Prompt: From the first line to the last, restate every record word for word, leaving out the pictures.

Stored items

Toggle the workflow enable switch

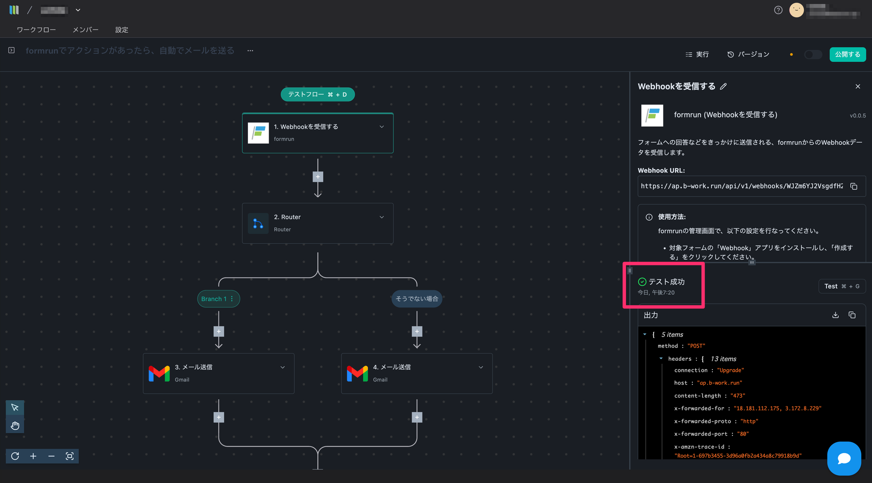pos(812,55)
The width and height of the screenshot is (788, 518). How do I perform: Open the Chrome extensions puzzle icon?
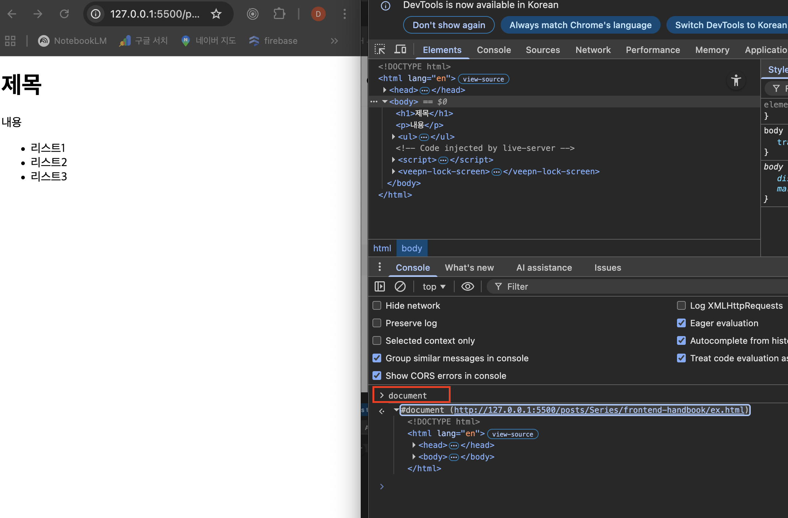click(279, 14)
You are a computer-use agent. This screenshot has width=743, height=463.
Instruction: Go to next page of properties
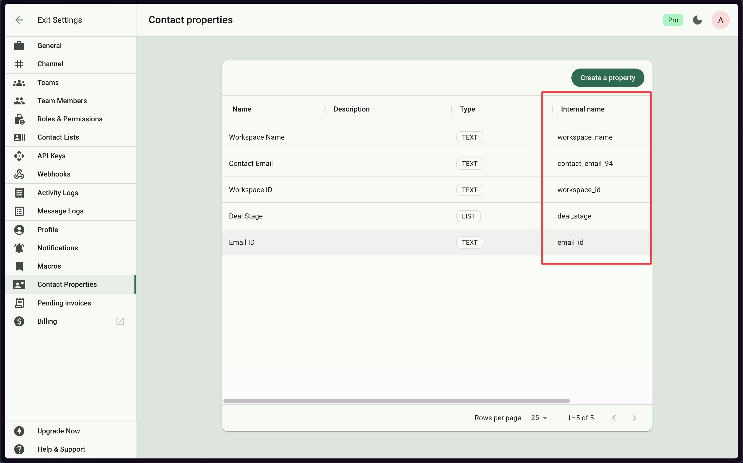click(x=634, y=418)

Solution:
Toggle the workflow enable switch

pos(812,55)
The width and height of the screenshot is (788, 518). How do I perform: Open the Chrome extensions puzzle icon?
click(279, 14)
You are a computer-use agent. This screenshot has width=743, height=463.
Instruction: Go to next page of properties
click(x=634, y=418)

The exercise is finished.